Leslie Hagen is this session’s esteemed instructor. She is the Department of Justice’s first National Indian Country Training Coordinator. With her expertise, she has end-to-end training responsibilities on justice topics in Indian Country. Prior to this role, she served as the Native American Issues Coordinator for the Executive Office for United States Attorney.
This webinar provides a comprehensive discussion of the different considerations, issues, and legislation related to sex trafficking in Indian County. Some of points Leslie included on this course are:
- The Trafficking Victims Protection Act (TVPA) of 2000 that institutes trafficking as a modern form of slavery and a human rights violation.
- Chapter 77 of the US Code that establishes the concept of coercion and crimes of exploitation.
- Differentiating the concepts of trafficking and smuggling based on the victim, characters involved, and the element of transport.
- Studies that highlight the extent of victimization in tribal communities zeroing in on physical violence, psychological abuse, sexual assault, and stalking.
- The risk factors why American Indian/Alaska Natives (AI/AN) are vulnerable to exploitation and the reasons of traffickers for targeting them.
- A glimpse into the experience of trafficking victims and the correlation of running away and being entangled in child welfare to sex trafficking.
- An overview of studies that further emphasize the prevalence of sex trafficking in tribal communities, their vulnerabilities and risk factors, and the consequences of trafficking.
- A deep-dive into the 18 USC §1591: Sex trafficking of children or by force, fraud, or coercion.
- Its definitions, terms used, and prescribed punishment.
- Considerations on jurisdiction.
- The Four Factor Test to determine how trafficking impacts interstate commerce.
- Understanding the types of activities included in interstate commerce.
- A case example that demonstrates how a case applied 18 USC § 1591 and § 2422B to prosecute sex trafficking.
- Challenges in prosecution that involves difficulties proving coercion, reluctance to cooperate, and trauma-informed approach to the survivor.
- A look into how trafficking cases are prosecuted in tribal communities.
- Examples of tribal codes that address sex trafficking.

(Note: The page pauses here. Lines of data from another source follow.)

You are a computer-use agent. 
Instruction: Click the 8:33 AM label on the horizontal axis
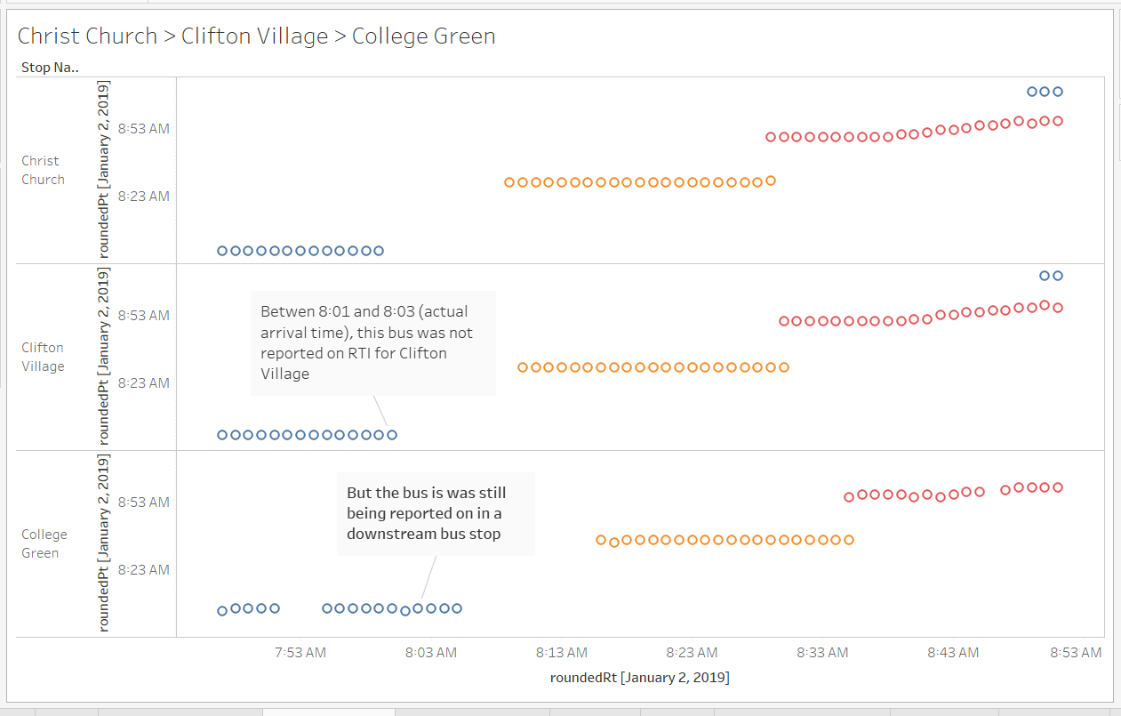[822, 653]
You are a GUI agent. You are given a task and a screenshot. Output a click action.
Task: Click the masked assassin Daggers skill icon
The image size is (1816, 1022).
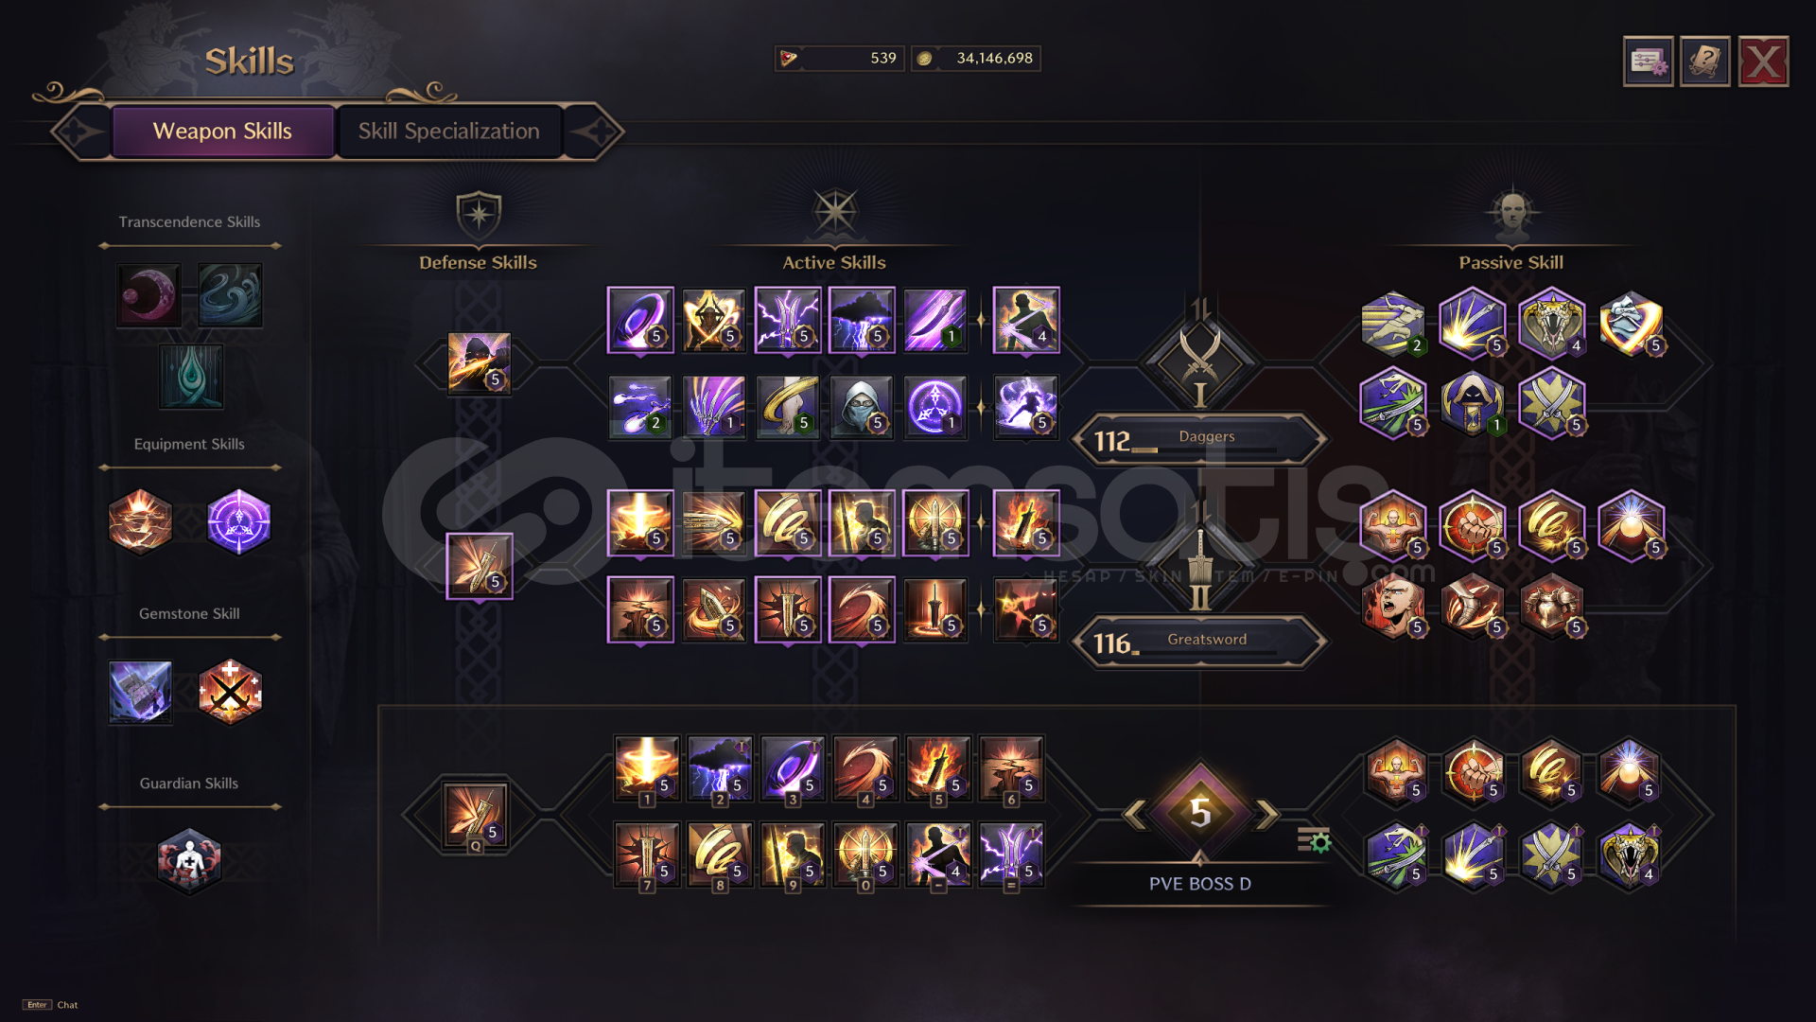coord(862,408)
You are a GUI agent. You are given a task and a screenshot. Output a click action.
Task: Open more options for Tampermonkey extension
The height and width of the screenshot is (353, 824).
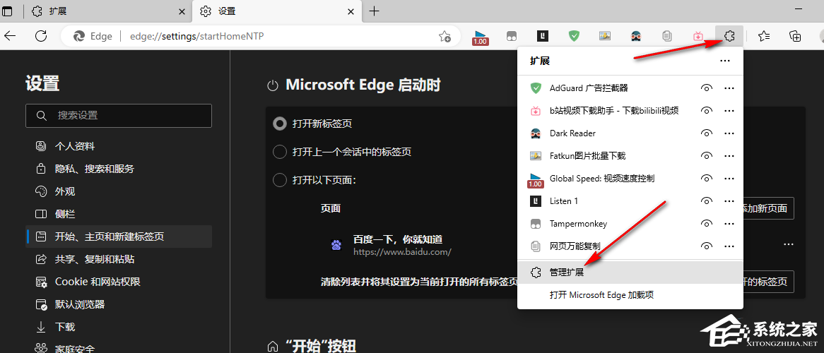(x=729, y=224)
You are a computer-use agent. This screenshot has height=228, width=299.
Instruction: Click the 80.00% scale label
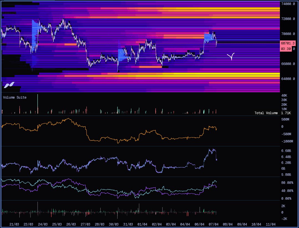coord(287,183)
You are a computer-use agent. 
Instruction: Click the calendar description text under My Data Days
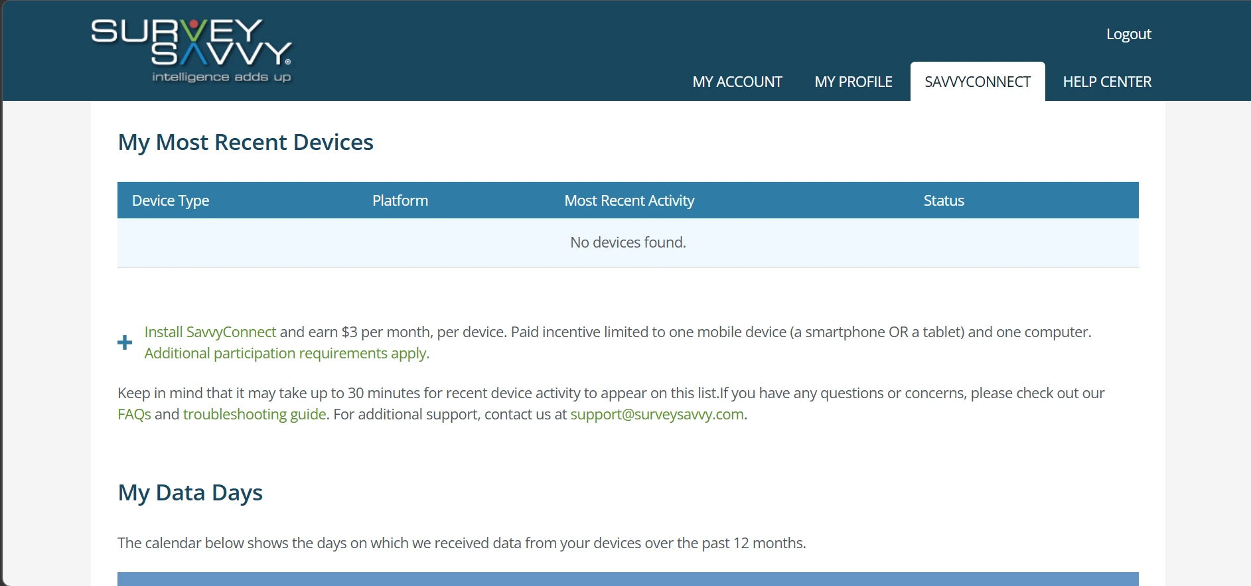(461, 543)
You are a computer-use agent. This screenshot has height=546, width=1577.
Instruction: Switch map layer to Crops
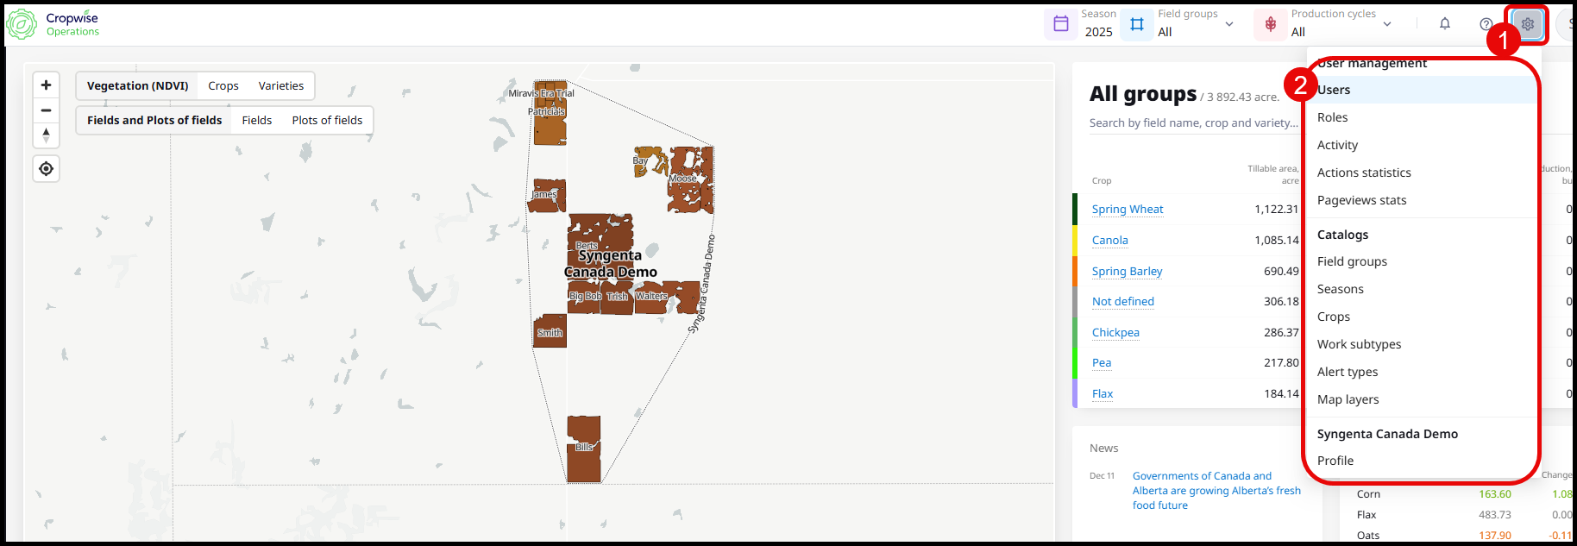point(223,86)
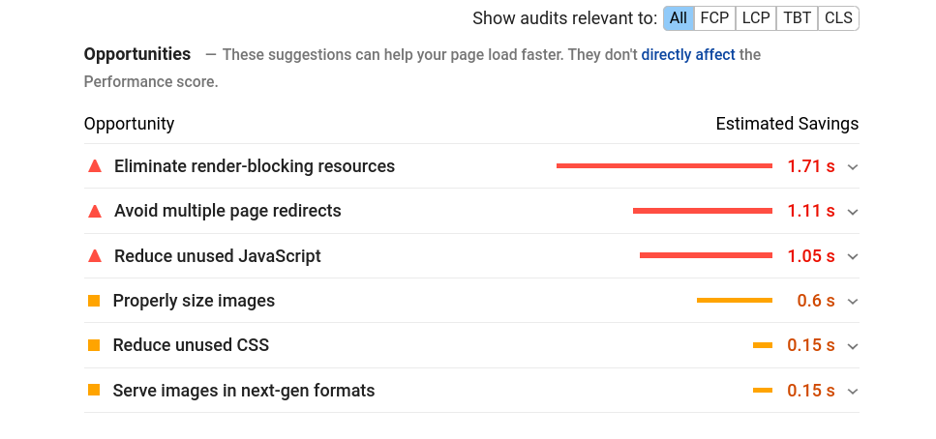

- Snoqualmie’s similar definition of sex trafficking to the 18 USC §1591 albeit minimal penalty for violators.
- Pascua Yaqui’s Tribal Code that includes producing visual or print medium in the details.
- Choctaw Nation’s code that had additional elements of affirmative defense for victims who are made to commit offenses, and guidelines that ensure a trauma-informed response and care to survivors.
- How federal, local and tribal governments can work together to address sex trafficking.
- Oregon’s human rights fact-finding report that outlined areas for improvement and key themes related to sex trafficking in Native populations.
- In the Q&A segment, Leslie addressed the participant’s questions about:
- How historical trauma manifests in the tribal population.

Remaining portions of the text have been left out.